Expertise - Macro

Que coûte une guerre commerciale ?

  • 28 mai 2025
  • Bourse et économie
  • Actualités

Les 100 premiers jours du second mandat de Donald Trump ont été marqués par des tensions. Sa politique tarifaire, aussi imprévisible qu'arbitraire, a plongé le monde politique et financier dans un chaos sans précédent, ce qui a rendu les marchés boursiers très nerveux. Les analystes craignent que la politique de Trump entraîne l'économie américaine dans la récession (‘Trumpcession’) et relance l'inflation – qui est en train de baisser, mais reste encore trop élevée.

Les vives réactions des marchés boursiers et des chefs d'entreprise inquiets ont fait quelque peu reculer le président Trump. Il a d'abord annoncé un sursis général de trois mois, et il est maintenant prêt à négocier des accords bilatéraux : il a déjà conclu un accord commercial avec le Royaume-Uni et supprimé une partie des droits de douane sur les importations chinoises. Les négociations avec l'Union européenne avancent, quant à elles, moins bien. Pas plus tard que la semaine dernière, le Président a menacé d'appliquer des taxes à l'importation de 50 %, mais un coup de téléphone aura suffi pour qu'il reporte leur mise en application au mois de juillet.

Nous vous proposons un résumé du dernier trimestre à l'aide de quelques graphiques.

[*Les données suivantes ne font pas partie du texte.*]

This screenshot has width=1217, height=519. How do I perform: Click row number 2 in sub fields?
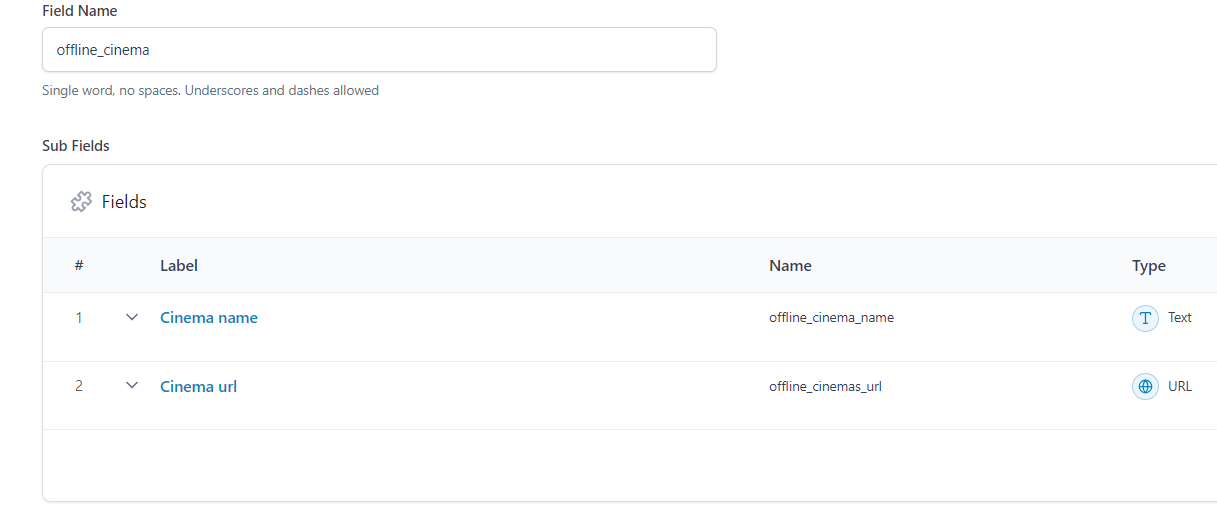pos(79,386)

La crainte d’une récession ressurgit, mais l'économie américaine résiste 

Que coûte cette guerre commerciale en termes de croissance économique ? Les droits de douane mettent à mal les chaînes d'approvisionnement existantes, et de plus en plus d'éléments indiquent qu'ils pèsent sur la confiance des consommateurs et des entreprises. Le climat actuel d’incertitude quant aux détails pratiques de la politique tarifaire est tout aussi dommageable. Tout le monde est sur ses gardes : les entreprises reportent leurs décisions stratégiques et, de la même manière, les investissements sont également postposés. Dans le courant du mois d'avril, les économistes ont de plus en plus envisagé un scénario de récession, ce qui a provoqué de fortes turbulences sur les marchés boursiers – les actions et les obligations ont accusé un sévère repli, de même que le pétrole et le dollar.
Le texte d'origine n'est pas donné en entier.